## Task brief
The listing below holds a line with "Given: Click inside the Buscar search field" and a line with "This screenshot has width=1200, height=675.". Reproduce those two lines exactly, plus everything between them.

## Input data
------------------------------------------------------------------------

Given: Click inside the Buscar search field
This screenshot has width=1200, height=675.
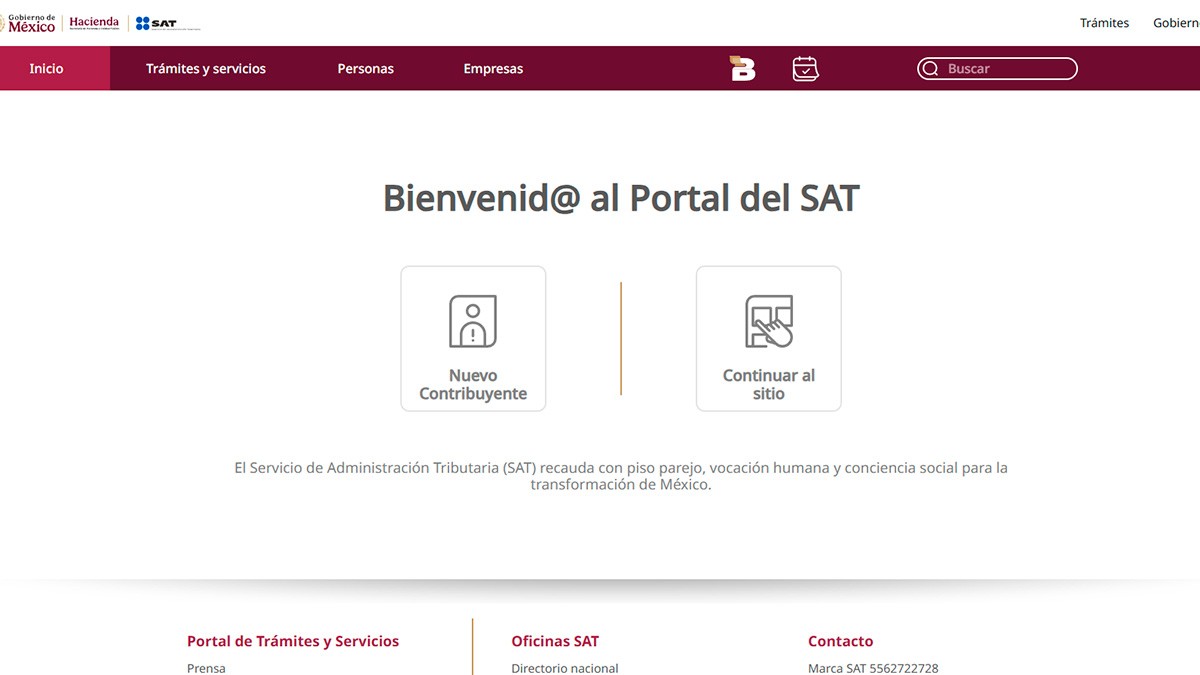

------------------------------------------------------------------------

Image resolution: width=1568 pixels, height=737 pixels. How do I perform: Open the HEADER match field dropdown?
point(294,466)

------------------------------------------------------------------------

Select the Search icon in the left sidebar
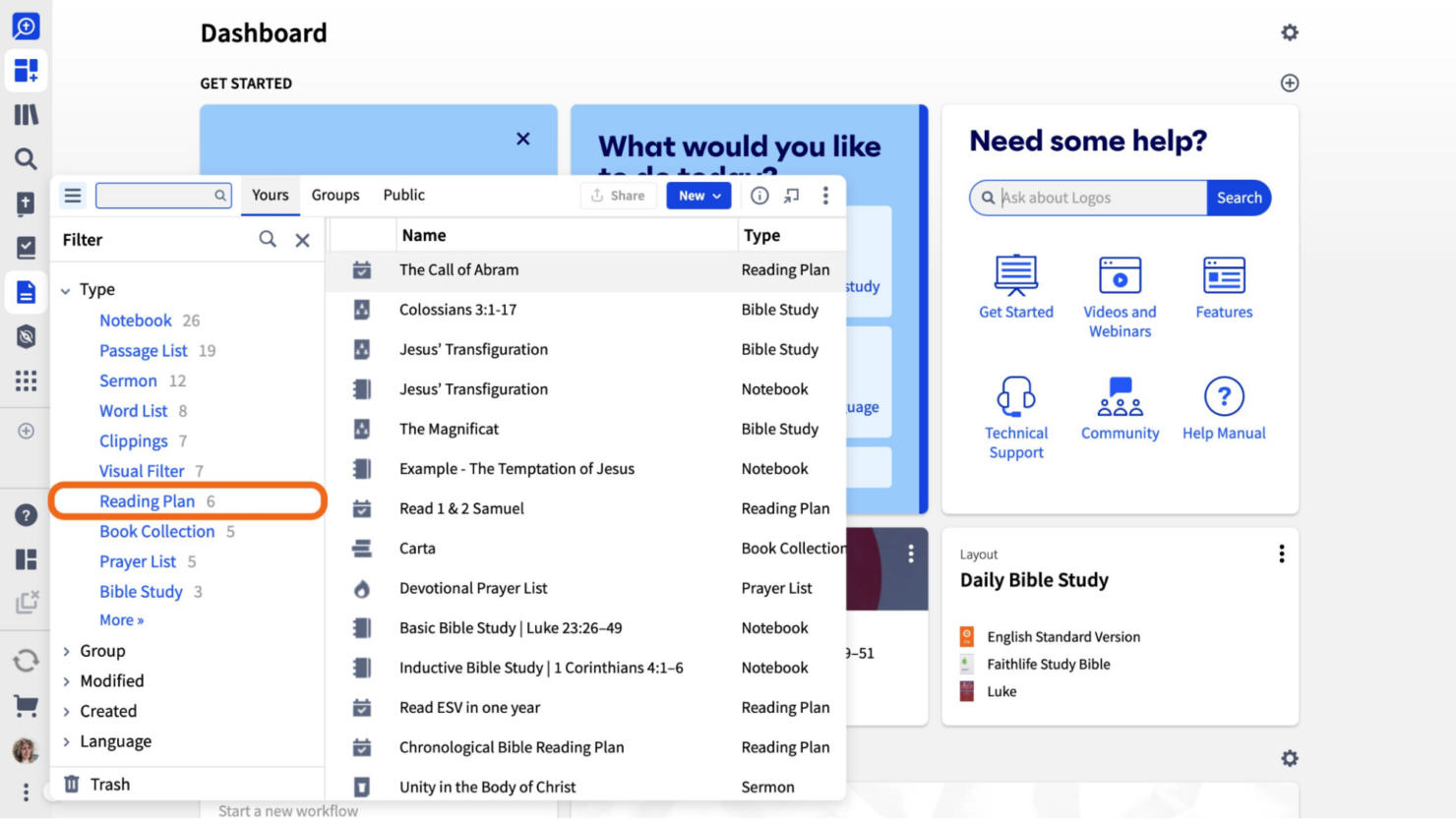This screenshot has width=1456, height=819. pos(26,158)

------------------------------------------------------------------------

## Task result
Given: Click inside the Buscar search field
This screenshot has width=1200, height=675.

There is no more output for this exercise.